Similar to the Eastern Townships of Quebec, gold mineralization in the
Beauce are found as placer (disseminated) gold in the overburden;
pre-glacial (paleoplacer) gold found at the bedrock/overburden interface;
and as mineralized quartz veins. Two of the largest gold nuggets found in
Canada came from the Gilbert River, the Kilgour nugget at 52 ounces and
the McDonald nugget at 45 ounces.

    Material terms of the agreement are as follows (all amounts are expressed
in Canadian dollars).

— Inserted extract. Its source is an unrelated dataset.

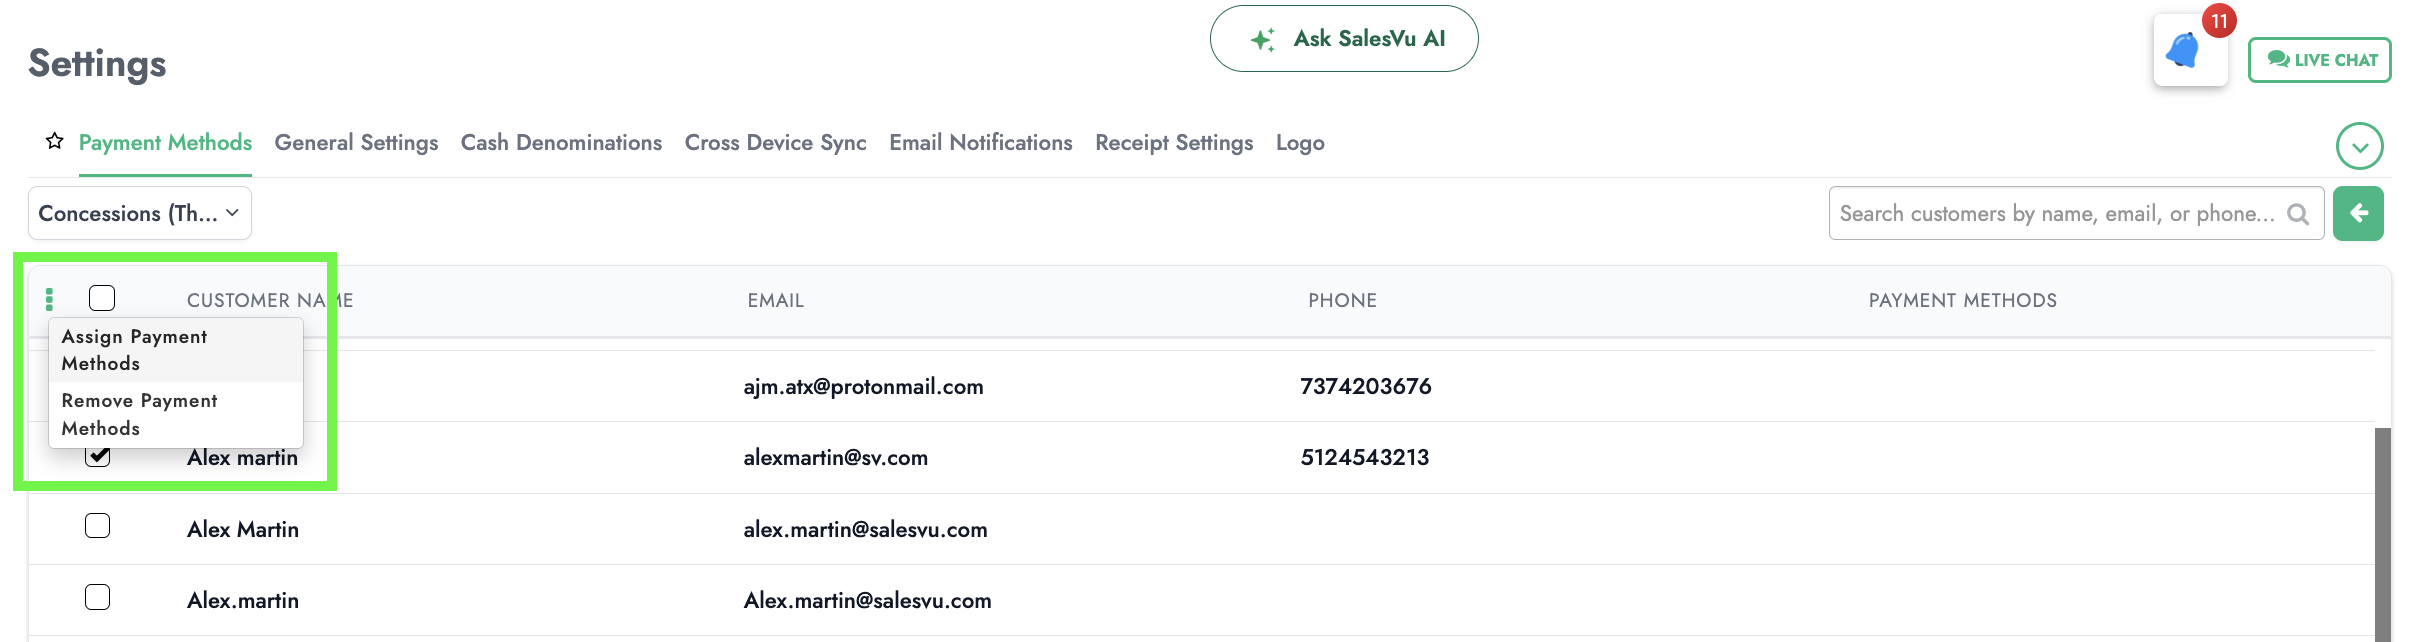
Task: Click the notification bell icon
Action: click(2184, 50)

In order to acquire its interest in the claims, the
Corporation shall make the following payments to the vendor:

    - Uragold will purchase a 50% interest in the Property by issuing to the
Vendor 1,800,000 common shares of Uragold and by making a cash payment of
$7,500.

    - Uragold shall be the operator and manager of the operations.

    - Net profits are to be divided 50/50 between Uragold and the Vendor, but
this only after the net profit of the project has allowed Uragold to
receive an amount equivalent to five times (5X) the funds invested in the
Beauce Placer project by Uragold (exploration expenses and capital
investment). The agreement also includes the payment of a 3.5% NSR
royalty.

    - Finally, the Corporation will have the right, but not the obligation,
to acquire the remaining 50% interest in the concession from the Vendor
for an undivided 100% interest in the claim, by issuing to the Vendor an
additional 2,000,000 common shares of UBR. These new shares will be
subject to a four-month hold period from the date of their issuance.

    The transaction is made with a party that is non-related to the
Corporation. The letter of intention is conditional to the approval of
the Board of Directors of Uragold and the transaction is subject to
approval by regulatory authorities. Further to the acquisition and its
approval, the parties will proceed with the signature of a formal
agreement and the titles of the claims will be transferred to the
Corporation.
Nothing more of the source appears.